Summer SAVY Session 6, Day 4, Electrical Engineering
What a great day in that the students began their group projects to design and create an electrical grid system! There was brainstorming, laughter, intense work, and a few calls for help, but the teams are on schedule to complete their work in the morning and present their ideas (and questions) to the class. It is very exciting to watch their learning expressed in this fun, challenging and collaborative way!
We are still wondering about the implications of a possible natural disasters to the degree of multiple primary and secondar effects? How can we analyze and plan for addressing complex and multilevel problems? We hope to look at the electric grid failures in Texas during the extreme weather in February of 2021 and the current conditions at Hoover Dam. We are thankful for those that keep us powered up with great design planning and reliable responses to emergencies. We are also appreciative of those that work to anticipate challenges and continuously re-design and improve our power grids. How can the concept of redundancy be harnessed? How can we maintain efficiency in our design plans so that our economic systems are not overburdened?
The students learned more about the many thrilling advances on display at the Chicago World Fair or more specifically known as the Columbian Exposition of 1893 in Chicago. George Ferris paired his engineering expertise with the direct current power advanced by Nickola Tessla for a spectacular show. We still need to discuss the tactics of Edison and Tessla in their propaganda war to discredit each other’s researched products. We’ll definitely do that tomorrow so that each child walks away with a better understanding of the tricks they used and the true safety concerns in working with massive amounts of electricity.

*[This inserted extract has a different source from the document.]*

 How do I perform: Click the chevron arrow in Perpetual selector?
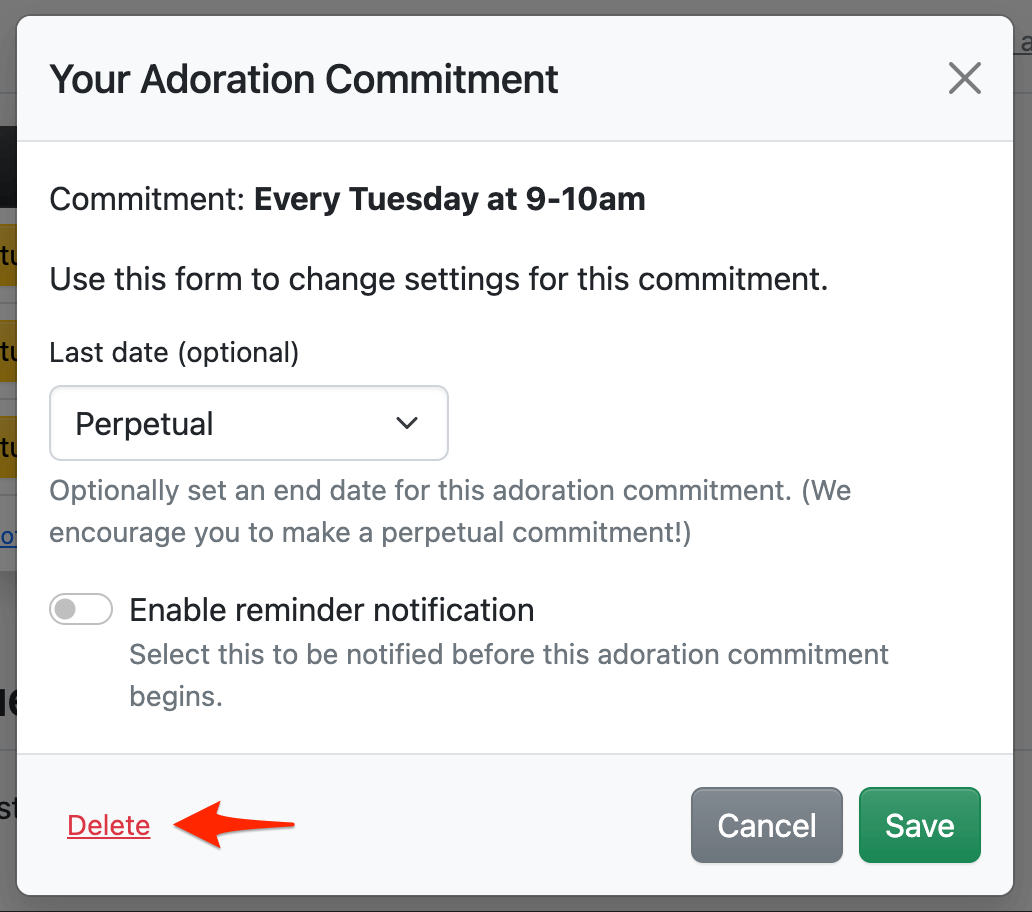[x=407, y=423]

Good things can be the result of bad events. We’ll look at more failures to seek out opportunities for improved designs, coordinated organizational systems, and investments in infrastructures, Here are some events will still consider. What observations can be made closer to home in order to prevent an outage in your home? Are there overloaded outlets or tree limbs interfering with tap lines? What backup systems does your family have when the power goes out. I look forward to sending our final recap tomorrow! Stay cool!